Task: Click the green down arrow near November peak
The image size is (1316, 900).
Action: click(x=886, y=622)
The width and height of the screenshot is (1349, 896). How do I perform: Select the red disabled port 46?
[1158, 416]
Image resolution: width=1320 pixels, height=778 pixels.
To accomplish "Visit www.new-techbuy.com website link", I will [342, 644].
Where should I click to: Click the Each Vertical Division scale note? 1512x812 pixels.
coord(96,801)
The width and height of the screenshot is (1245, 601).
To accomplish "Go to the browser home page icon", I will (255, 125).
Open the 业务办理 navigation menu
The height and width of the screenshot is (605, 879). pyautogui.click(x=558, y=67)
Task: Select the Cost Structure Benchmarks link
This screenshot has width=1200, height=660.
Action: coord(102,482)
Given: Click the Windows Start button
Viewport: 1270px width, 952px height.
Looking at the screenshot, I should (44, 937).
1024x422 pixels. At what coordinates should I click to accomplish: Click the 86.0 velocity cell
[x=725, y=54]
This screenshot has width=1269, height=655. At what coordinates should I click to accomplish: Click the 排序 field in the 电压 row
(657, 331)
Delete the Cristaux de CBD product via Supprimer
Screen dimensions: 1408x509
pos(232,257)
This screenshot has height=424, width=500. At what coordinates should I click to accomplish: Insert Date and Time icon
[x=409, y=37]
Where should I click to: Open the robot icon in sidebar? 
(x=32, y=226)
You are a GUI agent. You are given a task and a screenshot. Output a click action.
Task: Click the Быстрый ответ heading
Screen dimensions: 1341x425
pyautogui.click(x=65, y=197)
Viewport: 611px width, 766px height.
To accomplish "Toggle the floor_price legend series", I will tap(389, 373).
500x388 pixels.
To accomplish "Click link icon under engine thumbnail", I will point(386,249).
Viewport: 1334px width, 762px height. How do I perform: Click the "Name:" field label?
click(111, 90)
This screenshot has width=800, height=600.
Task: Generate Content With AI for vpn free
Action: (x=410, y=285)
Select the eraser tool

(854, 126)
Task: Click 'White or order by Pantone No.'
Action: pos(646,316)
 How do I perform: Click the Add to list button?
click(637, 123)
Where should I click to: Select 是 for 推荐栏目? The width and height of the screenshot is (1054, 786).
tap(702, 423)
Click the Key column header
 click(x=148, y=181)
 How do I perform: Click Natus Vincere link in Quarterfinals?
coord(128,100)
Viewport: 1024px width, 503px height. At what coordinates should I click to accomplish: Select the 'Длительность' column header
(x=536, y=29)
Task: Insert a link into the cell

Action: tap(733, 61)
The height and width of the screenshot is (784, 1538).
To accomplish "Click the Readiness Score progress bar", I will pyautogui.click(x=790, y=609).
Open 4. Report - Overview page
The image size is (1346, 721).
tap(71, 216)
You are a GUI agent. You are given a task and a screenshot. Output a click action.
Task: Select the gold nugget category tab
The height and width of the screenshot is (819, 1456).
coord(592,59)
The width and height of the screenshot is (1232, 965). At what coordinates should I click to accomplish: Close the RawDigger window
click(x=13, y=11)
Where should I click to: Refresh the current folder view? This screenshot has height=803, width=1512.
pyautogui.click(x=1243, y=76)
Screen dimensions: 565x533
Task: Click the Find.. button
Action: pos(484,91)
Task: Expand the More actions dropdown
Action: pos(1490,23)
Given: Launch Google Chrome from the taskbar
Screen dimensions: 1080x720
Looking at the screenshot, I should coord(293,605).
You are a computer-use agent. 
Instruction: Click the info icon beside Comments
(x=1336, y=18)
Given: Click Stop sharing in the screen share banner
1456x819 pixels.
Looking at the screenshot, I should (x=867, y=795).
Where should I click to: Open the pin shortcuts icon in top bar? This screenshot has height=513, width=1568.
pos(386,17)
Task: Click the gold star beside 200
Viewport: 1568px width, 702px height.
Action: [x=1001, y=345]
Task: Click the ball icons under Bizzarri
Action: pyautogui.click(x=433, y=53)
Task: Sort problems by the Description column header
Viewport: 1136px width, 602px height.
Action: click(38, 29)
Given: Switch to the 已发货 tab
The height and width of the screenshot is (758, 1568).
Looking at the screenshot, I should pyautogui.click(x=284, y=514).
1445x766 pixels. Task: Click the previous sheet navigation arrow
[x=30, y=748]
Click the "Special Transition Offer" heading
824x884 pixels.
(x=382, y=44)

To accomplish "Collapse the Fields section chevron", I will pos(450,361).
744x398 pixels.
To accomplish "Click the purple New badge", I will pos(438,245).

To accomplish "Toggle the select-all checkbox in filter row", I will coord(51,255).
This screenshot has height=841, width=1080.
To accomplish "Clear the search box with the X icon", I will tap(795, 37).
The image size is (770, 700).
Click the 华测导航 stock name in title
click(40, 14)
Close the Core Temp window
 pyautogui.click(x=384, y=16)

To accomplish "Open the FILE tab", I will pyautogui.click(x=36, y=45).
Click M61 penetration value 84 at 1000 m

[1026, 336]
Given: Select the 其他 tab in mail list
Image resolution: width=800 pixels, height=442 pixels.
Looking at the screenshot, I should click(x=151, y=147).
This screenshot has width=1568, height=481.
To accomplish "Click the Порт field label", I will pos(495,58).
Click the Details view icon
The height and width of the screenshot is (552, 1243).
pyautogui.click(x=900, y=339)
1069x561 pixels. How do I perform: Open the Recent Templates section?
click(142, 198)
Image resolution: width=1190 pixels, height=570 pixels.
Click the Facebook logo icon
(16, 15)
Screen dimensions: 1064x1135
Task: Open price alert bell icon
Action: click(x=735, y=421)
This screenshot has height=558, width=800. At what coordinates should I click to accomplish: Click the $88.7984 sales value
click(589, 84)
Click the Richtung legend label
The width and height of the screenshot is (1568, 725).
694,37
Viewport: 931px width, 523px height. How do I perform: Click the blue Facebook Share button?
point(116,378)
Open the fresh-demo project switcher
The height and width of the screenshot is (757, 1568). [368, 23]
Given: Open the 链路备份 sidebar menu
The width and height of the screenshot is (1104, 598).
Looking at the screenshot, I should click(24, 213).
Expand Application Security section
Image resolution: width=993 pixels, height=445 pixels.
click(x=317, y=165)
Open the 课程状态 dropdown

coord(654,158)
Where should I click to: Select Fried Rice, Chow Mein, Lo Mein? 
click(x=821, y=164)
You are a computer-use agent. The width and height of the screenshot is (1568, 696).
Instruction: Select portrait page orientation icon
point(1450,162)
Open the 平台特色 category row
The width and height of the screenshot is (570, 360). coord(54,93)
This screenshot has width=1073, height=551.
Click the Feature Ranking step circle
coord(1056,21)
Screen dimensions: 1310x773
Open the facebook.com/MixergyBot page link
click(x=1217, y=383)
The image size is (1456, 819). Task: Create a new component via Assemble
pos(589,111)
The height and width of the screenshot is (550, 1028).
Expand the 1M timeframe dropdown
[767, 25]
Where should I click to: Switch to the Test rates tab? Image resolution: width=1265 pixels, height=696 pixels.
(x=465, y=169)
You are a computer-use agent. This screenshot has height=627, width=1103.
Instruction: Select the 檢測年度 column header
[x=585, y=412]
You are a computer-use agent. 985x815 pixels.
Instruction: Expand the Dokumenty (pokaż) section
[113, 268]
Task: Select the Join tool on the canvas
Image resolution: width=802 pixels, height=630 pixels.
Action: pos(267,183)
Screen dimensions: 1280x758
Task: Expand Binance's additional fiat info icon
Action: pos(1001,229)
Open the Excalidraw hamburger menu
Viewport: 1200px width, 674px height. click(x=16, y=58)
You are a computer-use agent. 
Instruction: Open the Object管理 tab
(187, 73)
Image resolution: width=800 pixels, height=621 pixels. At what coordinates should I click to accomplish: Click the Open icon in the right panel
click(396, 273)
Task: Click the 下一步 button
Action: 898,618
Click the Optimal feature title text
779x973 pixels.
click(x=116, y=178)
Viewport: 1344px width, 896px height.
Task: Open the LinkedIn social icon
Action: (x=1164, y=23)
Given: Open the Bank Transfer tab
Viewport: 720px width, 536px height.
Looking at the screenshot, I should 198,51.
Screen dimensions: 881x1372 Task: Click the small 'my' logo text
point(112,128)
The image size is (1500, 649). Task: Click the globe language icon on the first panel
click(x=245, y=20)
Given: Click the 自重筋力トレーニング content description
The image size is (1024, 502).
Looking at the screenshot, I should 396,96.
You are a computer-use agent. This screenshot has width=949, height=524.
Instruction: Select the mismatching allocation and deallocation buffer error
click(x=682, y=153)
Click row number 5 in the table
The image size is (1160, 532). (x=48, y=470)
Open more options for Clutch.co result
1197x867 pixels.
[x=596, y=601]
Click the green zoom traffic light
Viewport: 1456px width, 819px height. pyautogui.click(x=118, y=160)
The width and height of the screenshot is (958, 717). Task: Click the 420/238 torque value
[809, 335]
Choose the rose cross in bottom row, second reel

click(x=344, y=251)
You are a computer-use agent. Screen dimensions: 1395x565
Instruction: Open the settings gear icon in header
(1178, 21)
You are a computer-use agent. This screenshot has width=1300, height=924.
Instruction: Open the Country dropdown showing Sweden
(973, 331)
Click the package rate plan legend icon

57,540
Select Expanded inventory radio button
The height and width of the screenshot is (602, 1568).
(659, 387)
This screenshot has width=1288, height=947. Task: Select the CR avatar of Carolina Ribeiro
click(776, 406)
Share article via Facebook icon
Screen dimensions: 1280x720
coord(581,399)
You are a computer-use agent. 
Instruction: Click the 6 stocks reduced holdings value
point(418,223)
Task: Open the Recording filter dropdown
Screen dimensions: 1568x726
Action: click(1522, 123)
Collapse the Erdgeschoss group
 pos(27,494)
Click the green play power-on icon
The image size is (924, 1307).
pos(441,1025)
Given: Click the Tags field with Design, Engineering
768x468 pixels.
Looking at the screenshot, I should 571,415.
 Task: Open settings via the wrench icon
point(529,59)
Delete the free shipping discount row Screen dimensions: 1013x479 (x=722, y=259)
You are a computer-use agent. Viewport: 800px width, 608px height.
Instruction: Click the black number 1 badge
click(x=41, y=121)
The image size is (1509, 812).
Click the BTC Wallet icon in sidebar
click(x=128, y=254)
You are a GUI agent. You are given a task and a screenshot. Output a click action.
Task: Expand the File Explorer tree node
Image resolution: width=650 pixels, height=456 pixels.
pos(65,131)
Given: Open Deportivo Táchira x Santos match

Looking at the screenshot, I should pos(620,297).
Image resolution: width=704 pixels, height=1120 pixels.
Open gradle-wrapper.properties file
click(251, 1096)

§ **ЗАДАНИЕ**: Приведите в виде JSON-списка строк строки записей с самой первой по строку, содержащую «[1158, 416]», включительно. Каждая строка должна стать отдельной строкой списка, а пустые строки пропустите.

§ **ОТВЕТ**:
[
  "Task: Click the green down arrow near November peak",
  "The image size is (1316, 900).",
  "Action: click(x=886, y=622)",
  "The width and height of the screenshot is (1349, 896). How do I perform: Select the red disabled port 46?",
  "[1158, 416]"
]